巳にして門の外に出れば夜色、墨よりも暗くして風は帽子を飛す程に吹き、雨は頬を叩きて痛きを覺ゆ、日頃なら唯の一歩も進み得ぬ所なるに、余は今まで幾時間か、矯めに矯め、抑へに抑へ居たる我が神經の反動にて風も雨も苦には思はず、却て胸に蟠る我が怒りを誘ひ出して發散させる良藥の如くに想ひ、見る人も聞く人も無き心易さに、余は風と共に大聲を發し、或は泣き或は罵り、手を揚げ足を振廻して全くの狂人の如く狂ひ廻りて歩み去れり。思ふに此時若し此雨風に逢はず、斯くの如き氣儘勝手なる振舞を爲す事無かりせば余の不平は殆ど洩すに由なく、余は眞に發狂するか左なくとも氣盡き魂絶え、此復讐の大狂言を演じ終るに堪得ざる事と爲りしならん、漸くにして我宿の門前まで來りし頃は唯だグツたりと疲れ果て、殆ど足を引く力も無けれど、其代り我が腸を引繰返し、僞りの分子を悉く洗ひ捨たる心地して快き事云ふ可からず。
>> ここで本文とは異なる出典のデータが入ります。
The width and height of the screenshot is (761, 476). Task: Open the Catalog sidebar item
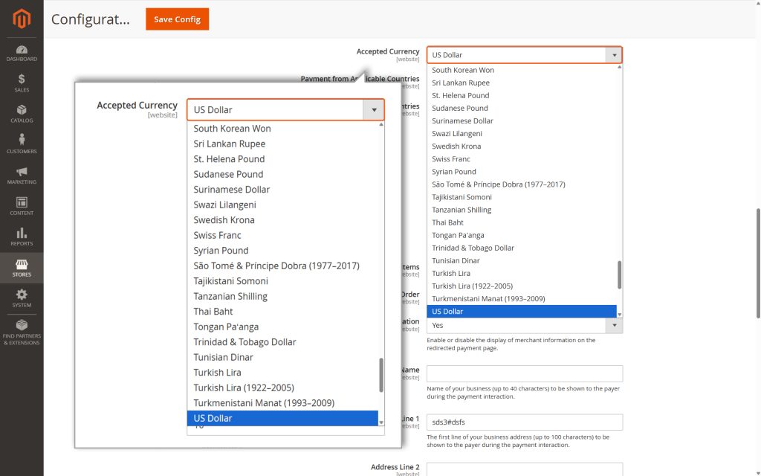[x=22, y=114]
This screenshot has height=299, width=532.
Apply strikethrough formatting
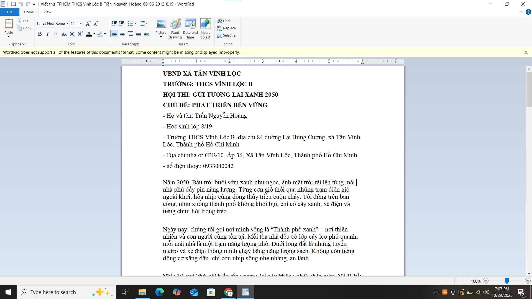[64, 34]
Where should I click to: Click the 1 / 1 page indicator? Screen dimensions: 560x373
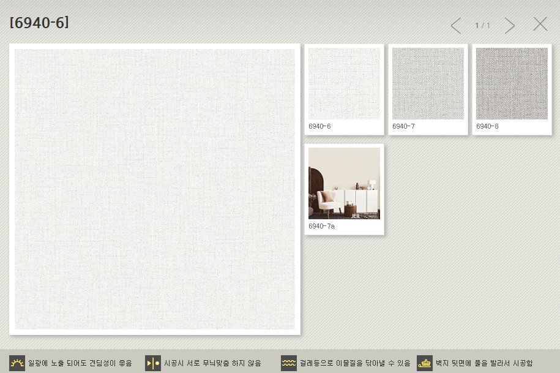tap(483, 26)
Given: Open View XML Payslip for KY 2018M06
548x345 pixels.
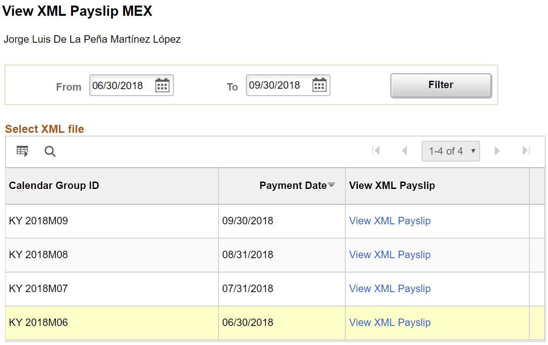Looking at the screenshot, I should [390, 322].
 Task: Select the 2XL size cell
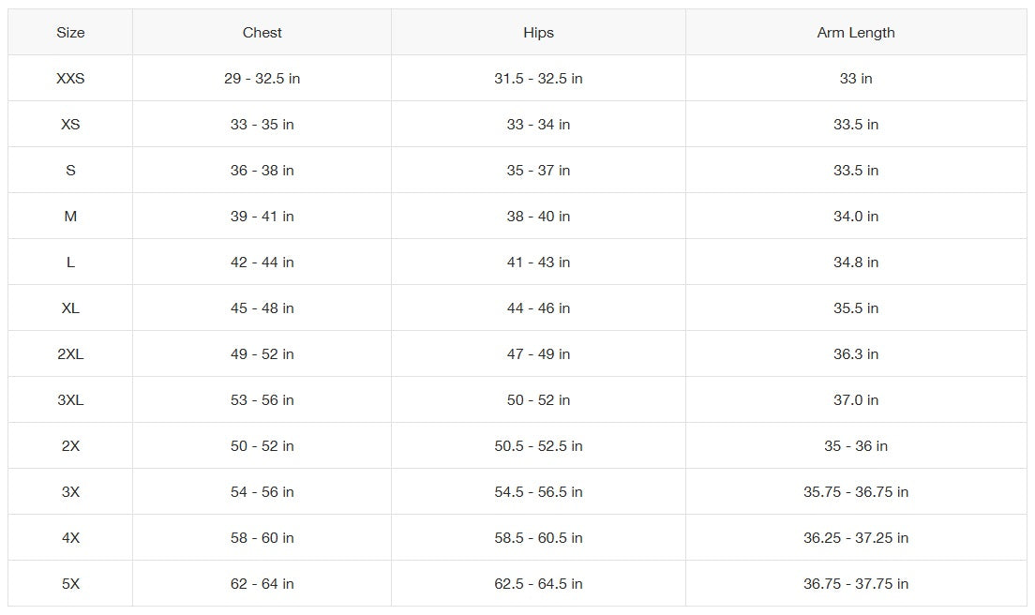click(x=70, y=354)
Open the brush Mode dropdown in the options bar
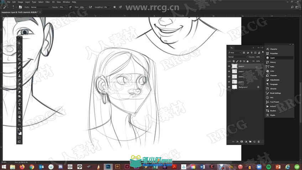The width and height of the screenshot is (302, 170). tap(40, 7)
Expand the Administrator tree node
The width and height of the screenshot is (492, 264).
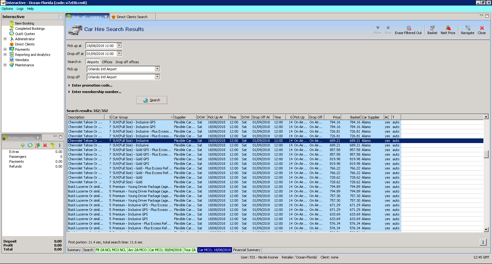[5, 39]
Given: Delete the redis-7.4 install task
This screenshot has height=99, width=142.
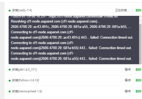Looking at the screenshot, I should pos(139,10).
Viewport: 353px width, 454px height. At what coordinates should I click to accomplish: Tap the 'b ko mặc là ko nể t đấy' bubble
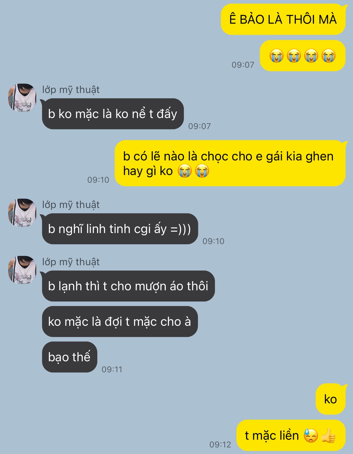point(112,114)
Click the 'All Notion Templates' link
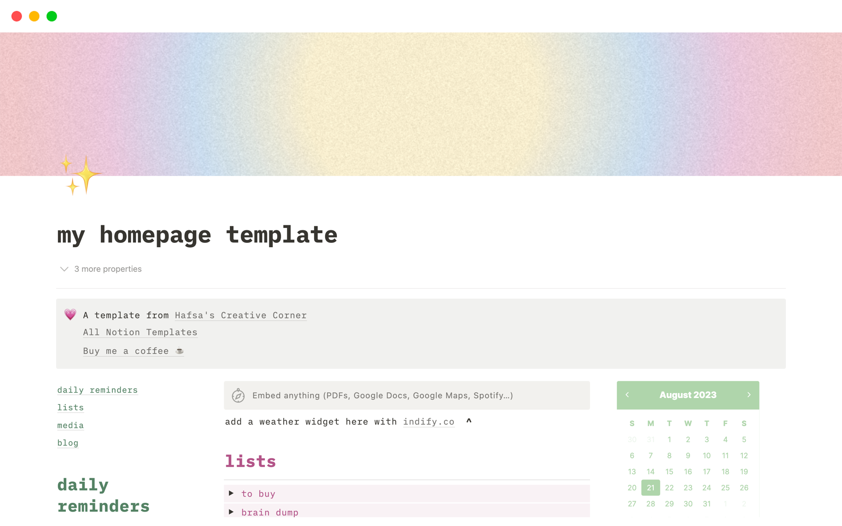842x526 pixels. [140, 332]
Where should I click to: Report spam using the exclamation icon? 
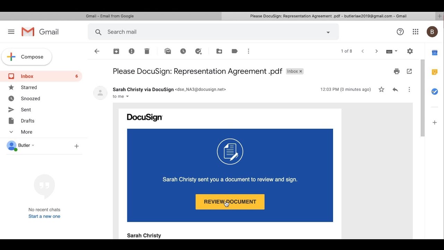pyautogui.click(x=131, y=51)
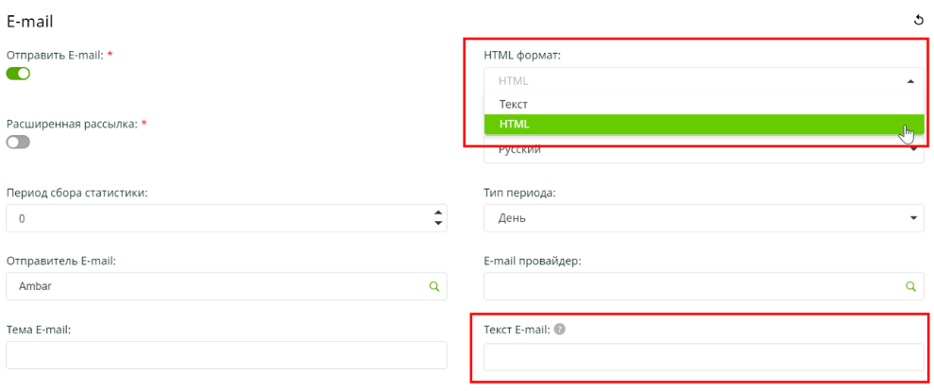Click help icon next to Текст E-mail

coord(559,329)
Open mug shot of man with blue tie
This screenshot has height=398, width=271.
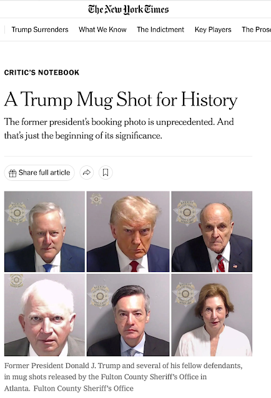(44, 231)
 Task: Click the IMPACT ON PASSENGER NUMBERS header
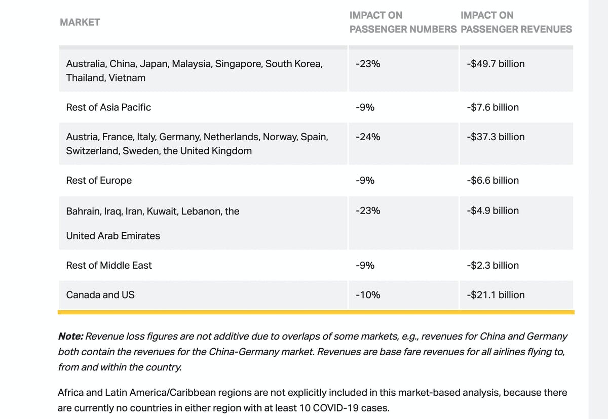click(403, 22)
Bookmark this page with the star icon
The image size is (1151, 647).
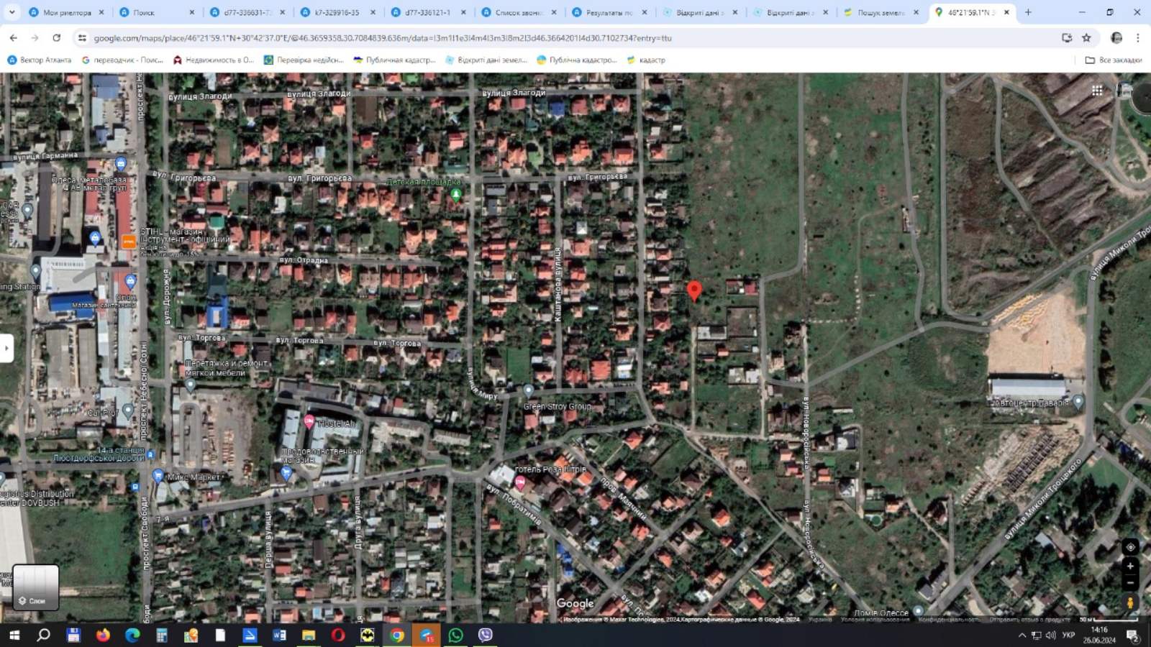point(1086,38)
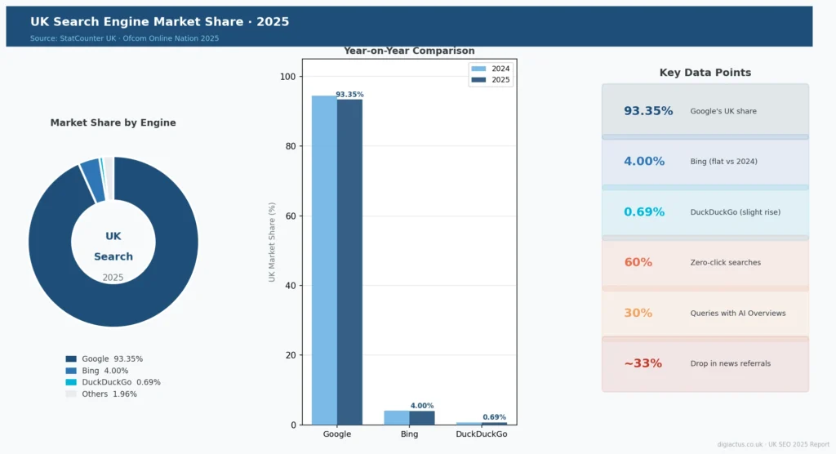This screenshot has height=454, width=836.
Task: Open the Zero-click searches 60% card
Action: [x=705, y=263]
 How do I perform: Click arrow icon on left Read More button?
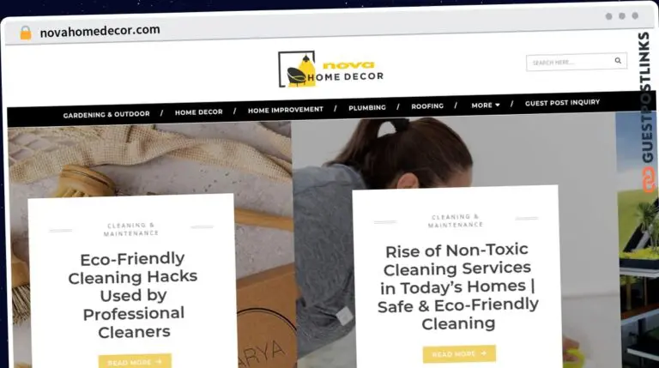(159, 361)
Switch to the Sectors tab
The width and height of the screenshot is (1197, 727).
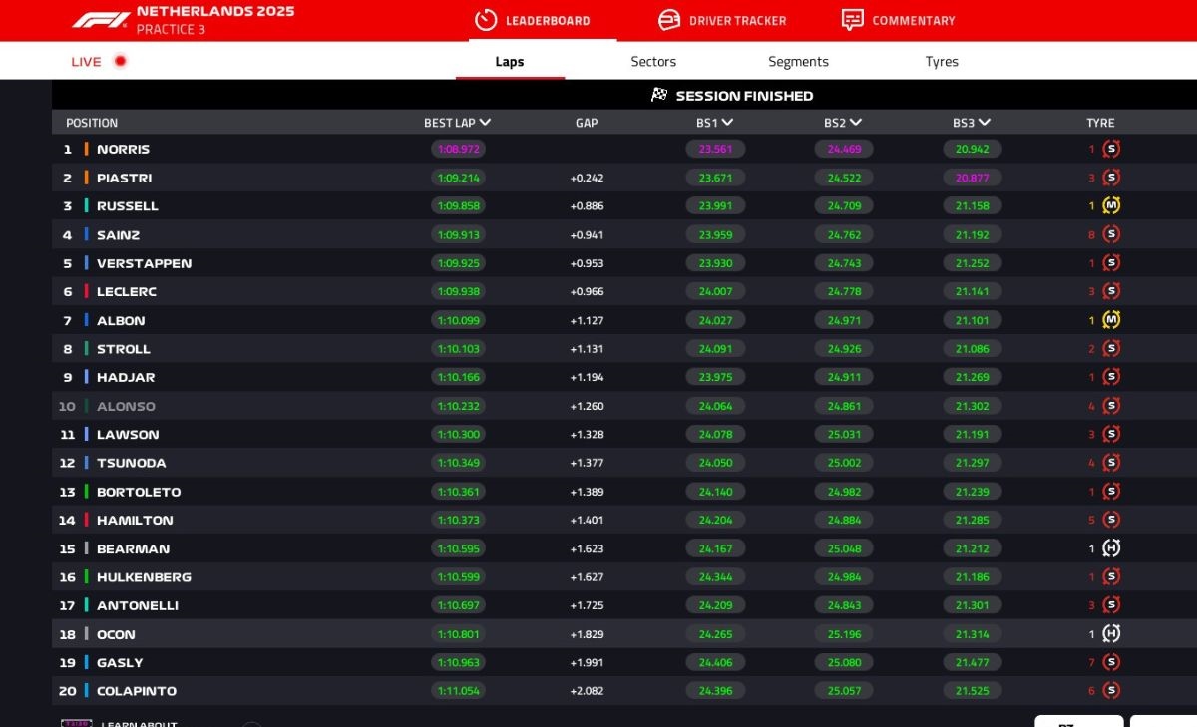(x=653, y=62)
頓て戸を開きて内に入れば出迎ふる從者瓶藏、余が姿の雨に打たれ風に揉れて狂人も唯ならぬを見て痛く驚き怪むにぞ、余は叱る如く目配せして廊下を傳ひ、將に我が室に入らんとする時、十圓の金貨を取出し與ふるに、彼れ益々怪みて「何かお買物でも成さるのですか。」
「イヤ其方の無言を買ふのだ。」
唯だ是だけの返事にて余は正直なる彼れ瓶藏が能く余の意を合點し、決して余は怪き樣にて歸りしを他言せぬと知れば安心して室に入り、内より堅く戸を鎖して先づ着物を改め、次に鏡に向ひて黒き眼鏡を外し我が顏を眺むるに、艱難辛苦に身を窶す人に似ず昔の波漂と同樣に肥太り、唯だ髮と髯の白くなりたる違ひこそあれ、目鼻だちより顏の色まで充分に若やぎて全く昔しの波漂なり、此向なら愈々眼鏡を外す可き時に外さば余を知る者必ず白髮鬼の波漂なるを知らん、余の復讐も思ふ通りに行はるゝ事必定なれば余は滿足の笑を浮めて寢に就きたり。